Especialistas vem destacando que o julgamento pacificou a constitucionalidade da Cide-Tecnologia e das alterações legislativas que ampliaram sua base em 2001 e 2007. A decisão, segundo eles, legitima a contribuição mesmo em contratos que não envolvam transferência formal de conhecimento, desde que respeitada a destinação legal. No entanto, lembram que ainda cabe oposição de embargos de declaração, o que pode trazer ajustes pontuais ao alcance do precedente firmado.

A convergência dos votos majoritários mostra um alinhamento do STF com a política de incentivo à ciência e tecnologia, mas também escancara tensões históricas sobre os limites das contribuições de intervenção no domínio econômico. Ao consolidar a possibilidade de incidência sobre serviços amplos, a Corte reforça o caráter parafiscal do tributo, mas deixa latente a crítica de que a Cide se aproxima perigosamente de um imposto disfarçado com receita vinculada.

Do ponto de vista econômico, a decisão assegura bilhões de reais para o Fundo Nacional de Desenvolvimento Científico e Tecnológico, o que pode impulsionar programas estratégicos de inovação. Entretanto, no plano jurídico, a ampliação da base tributária sem vínculo direto com o fato gerador suscita dúvidas sobre segurança jurídica e previsibilidade, pontos cruciais para empresas que operam globalmente.

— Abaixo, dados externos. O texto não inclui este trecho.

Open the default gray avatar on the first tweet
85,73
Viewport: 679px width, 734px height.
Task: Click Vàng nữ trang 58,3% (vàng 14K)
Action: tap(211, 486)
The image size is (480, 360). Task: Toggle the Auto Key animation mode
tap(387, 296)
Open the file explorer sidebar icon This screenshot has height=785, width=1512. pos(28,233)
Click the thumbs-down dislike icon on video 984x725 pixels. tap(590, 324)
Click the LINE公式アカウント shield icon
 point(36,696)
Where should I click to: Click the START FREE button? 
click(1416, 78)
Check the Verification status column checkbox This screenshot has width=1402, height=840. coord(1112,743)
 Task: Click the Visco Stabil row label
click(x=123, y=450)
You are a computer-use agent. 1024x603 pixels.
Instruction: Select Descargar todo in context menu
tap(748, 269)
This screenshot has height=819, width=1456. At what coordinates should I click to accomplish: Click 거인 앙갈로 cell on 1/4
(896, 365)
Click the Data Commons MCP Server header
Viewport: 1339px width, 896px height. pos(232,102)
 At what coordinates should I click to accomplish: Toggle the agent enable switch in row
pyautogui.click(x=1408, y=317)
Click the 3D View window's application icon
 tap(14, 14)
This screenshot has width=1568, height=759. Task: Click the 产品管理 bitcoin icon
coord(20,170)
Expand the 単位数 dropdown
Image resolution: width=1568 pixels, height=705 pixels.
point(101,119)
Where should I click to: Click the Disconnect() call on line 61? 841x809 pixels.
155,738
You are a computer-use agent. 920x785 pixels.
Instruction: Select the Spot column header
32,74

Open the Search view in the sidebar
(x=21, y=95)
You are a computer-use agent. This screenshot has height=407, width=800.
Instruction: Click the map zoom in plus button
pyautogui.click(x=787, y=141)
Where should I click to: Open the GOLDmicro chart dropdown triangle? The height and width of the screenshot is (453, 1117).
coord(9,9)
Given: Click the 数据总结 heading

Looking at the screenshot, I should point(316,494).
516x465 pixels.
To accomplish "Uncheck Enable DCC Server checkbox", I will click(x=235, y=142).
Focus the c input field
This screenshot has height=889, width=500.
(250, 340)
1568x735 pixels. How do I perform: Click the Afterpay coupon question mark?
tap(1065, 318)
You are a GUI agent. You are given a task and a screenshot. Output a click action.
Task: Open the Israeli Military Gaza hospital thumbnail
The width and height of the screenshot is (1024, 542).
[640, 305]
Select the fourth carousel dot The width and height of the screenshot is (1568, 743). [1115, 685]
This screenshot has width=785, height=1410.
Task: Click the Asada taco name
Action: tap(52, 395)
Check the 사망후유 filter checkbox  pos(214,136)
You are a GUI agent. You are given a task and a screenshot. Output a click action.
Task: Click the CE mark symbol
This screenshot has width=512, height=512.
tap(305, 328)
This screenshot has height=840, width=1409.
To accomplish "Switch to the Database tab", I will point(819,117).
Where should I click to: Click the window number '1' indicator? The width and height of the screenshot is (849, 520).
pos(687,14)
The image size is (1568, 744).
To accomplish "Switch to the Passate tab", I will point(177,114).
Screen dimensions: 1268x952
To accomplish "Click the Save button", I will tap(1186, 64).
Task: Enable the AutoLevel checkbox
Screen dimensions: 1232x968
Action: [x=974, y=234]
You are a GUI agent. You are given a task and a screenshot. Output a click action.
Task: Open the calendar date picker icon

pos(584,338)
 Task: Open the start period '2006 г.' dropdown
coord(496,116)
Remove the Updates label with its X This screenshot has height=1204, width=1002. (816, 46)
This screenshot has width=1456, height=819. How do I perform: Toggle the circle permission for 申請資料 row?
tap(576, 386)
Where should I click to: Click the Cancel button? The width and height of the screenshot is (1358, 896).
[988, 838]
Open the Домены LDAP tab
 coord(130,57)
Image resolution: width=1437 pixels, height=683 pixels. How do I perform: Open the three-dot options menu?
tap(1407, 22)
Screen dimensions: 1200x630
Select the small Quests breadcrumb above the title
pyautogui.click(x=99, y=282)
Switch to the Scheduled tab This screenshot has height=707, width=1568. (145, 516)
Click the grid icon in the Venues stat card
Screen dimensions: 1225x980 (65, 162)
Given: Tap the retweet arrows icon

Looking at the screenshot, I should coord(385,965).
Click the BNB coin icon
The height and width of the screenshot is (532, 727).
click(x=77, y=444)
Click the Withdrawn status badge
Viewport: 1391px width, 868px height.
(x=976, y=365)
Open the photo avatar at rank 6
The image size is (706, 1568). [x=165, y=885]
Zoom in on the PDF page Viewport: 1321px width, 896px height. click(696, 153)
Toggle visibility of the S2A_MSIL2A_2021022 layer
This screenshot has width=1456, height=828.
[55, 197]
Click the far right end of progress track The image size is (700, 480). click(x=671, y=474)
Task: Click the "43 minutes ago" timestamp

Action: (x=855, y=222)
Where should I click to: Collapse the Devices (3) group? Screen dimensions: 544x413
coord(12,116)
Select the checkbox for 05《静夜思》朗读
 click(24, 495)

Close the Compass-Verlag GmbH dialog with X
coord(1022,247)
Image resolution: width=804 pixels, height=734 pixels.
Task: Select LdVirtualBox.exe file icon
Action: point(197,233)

Em síntese, o julgamento do Tema 914 projeta efeitos além da própria Cide-Royalties. Ele sinaliza que o Supremo está disposto a validar contribuições mais abrangentes, desde que vinculadas a finalidades públicas claras. Esse precedente pode orientar futuras discussões sobre novas CIDEs ou até sobre a expansão de contribuições existentes.